[[ Input material, beginning ]]

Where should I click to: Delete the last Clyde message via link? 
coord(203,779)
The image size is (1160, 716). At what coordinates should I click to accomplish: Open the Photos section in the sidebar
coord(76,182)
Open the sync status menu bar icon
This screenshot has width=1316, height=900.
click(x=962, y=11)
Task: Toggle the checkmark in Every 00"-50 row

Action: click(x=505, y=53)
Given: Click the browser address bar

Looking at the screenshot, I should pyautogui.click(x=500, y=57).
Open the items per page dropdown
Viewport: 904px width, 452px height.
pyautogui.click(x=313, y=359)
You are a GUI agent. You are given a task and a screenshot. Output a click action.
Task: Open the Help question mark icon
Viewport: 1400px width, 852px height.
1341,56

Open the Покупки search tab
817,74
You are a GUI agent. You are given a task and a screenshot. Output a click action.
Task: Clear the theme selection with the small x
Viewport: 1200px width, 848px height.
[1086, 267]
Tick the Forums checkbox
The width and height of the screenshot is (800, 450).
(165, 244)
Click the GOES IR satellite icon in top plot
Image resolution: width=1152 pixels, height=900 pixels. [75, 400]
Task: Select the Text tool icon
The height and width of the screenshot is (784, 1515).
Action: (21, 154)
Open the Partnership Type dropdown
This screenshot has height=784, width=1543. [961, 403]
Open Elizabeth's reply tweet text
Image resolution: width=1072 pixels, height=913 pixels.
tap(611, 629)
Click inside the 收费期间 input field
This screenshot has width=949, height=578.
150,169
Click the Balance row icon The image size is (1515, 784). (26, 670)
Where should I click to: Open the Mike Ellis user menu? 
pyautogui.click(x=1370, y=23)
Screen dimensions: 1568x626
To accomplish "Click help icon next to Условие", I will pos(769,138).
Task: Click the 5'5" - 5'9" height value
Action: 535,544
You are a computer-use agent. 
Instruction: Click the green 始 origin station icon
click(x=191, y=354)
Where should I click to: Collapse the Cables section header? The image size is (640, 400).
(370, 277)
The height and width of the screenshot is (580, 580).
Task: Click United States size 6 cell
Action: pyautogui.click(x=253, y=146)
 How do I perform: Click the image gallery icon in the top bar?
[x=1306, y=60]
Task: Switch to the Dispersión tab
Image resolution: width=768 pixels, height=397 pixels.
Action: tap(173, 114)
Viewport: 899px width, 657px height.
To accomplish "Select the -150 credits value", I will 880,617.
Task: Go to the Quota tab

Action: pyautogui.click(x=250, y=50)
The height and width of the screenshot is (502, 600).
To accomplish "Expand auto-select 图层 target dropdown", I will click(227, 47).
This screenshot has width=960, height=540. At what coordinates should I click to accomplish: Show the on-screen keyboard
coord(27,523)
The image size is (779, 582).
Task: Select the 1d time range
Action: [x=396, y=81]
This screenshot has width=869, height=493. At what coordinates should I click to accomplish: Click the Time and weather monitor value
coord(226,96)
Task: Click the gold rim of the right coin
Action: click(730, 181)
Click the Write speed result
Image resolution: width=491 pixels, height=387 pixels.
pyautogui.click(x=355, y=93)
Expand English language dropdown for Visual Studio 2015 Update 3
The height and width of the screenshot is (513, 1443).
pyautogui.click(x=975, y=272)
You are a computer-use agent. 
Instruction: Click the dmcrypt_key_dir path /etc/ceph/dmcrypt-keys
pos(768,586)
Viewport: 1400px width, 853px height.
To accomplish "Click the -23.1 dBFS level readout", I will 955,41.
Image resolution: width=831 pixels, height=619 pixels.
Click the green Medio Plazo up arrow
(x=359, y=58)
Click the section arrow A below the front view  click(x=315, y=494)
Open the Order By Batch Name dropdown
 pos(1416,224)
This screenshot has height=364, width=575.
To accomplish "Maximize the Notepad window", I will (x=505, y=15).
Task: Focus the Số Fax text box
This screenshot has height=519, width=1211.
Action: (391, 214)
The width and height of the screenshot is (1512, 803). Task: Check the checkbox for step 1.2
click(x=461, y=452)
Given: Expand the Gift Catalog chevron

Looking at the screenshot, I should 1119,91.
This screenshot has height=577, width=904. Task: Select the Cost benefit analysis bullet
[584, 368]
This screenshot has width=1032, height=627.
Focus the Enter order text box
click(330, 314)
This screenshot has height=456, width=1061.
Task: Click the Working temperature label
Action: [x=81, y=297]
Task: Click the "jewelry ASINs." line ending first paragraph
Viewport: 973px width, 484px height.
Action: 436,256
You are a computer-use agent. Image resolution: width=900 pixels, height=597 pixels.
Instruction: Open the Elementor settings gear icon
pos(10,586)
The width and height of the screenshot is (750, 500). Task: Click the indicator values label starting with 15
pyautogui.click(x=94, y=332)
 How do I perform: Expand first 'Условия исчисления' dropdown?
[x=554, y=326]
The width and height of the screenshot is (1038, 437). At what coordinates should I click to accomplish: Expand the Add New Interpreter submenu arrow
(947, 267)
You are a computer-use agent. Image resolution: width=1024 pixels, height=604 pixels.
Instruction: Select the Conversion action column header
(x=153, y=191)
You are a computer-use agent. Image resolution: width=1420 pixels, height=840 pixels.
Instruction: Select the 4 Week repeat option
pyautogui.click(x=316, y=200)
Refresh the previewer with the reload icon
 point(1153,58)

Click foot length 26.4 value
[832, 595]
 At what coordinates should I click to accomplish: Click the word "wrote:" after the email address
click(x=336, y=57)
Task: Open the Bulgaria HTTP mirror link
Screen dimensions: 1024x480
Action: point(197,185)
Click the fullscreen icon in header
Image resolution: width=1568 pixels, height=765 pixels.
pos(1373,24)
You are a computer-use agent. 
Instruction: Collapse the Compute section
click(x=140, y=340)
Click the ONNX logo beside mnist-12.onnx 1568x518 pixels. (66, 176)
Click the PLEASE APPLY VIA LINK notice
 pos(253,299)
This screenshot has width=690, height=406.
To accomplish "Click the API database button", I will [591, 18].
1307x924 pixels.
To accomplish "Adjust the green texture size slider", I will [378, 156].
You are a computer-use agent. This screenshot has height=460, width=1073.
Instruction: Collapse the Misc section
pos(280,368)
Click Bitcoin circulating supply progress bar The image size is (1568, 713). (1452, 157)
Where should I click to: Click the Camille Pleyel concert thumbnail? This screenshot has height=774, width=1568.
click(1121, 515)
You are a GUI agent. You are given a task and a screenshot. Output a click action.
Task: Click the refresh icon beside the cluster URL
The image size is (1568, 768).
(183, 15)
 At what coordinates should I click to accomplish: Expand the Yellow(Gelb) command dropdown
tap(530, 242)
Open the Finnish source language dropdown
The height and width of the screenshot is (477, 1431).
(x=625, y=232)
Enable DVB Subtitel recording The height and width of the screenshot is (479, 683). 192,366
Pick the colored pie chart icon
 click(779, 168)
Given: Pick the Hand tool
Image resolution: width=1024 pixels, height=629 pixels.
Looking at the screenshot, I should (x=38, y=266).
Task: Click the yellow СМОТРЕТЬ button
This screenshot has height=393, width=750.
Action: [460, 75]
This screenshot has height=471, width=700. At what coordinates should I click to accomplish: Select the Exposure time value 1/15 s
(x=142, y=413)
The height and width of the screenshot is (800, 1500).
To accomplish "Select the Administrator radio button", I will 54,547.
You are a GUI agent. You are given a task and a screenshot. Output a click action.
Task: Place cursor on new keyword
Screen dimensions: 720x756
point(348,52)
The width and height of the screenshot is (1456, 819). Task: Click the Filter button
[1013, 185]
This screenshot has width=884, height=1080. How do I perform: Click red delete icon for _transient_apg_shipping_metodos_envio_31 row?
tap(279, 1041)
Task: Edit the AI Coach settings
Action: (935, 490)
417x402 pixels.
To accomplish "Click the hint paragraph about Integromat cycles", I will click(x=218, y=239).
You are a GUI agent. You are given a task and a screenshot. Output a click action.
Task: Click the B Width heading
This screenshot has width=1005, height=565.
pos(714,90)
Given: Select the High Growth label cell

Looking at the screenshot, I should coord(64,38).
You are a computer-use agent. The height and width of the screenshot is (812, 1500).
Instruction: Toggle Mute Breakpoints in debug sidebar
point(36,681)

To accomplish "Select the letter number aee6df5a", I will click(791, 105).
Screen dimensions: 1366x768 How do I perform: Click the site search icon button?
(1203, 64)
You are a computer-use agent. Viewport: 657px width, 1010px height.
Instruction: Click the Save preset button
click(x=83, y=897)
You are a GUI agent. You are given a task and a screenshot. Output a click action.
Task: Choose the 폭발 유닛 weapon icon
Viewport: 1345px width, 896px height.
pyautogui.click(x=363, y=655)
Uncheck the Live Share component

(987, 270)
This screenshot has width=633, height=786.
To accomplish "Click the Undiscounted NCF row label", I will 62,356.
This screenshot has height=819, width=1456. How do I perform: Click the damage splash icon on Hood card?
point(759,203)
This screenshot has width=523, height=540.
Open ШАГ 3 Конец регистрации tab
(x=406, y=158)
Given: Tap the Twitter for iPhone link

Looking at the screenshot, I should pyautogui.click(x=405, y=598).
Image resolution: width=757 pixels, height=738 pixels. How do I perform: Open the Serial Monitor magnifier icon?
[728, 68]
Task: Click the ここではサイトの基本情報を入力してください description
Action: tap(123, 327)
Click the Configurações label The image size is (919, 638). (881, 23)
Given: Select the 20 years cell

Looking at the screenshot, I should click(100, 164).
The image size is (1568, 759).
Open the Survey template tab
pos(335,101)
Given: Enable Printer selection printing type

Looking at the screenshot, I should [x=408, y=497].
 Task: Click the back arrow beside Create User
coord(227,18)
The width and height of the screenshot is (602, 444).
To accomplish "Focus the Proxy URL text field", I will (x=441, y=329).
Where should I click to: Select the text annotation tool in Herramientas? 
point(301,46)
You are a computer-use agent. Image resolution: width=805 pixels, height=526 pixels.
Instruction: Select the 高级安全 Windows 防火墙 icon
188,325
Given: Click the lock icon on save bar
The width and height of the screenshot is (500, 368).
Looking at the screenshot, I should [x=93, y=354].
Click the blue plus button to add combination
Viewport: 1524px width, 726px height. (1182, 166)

[[ Input material, end ]]

__Aim of the exercise__: Above are the records; report each line in them that includes the word "language".

__Final answer__:
Expand English language dropdown for Visual Studio 2015 Update 3
Open the Finnish source language dropdown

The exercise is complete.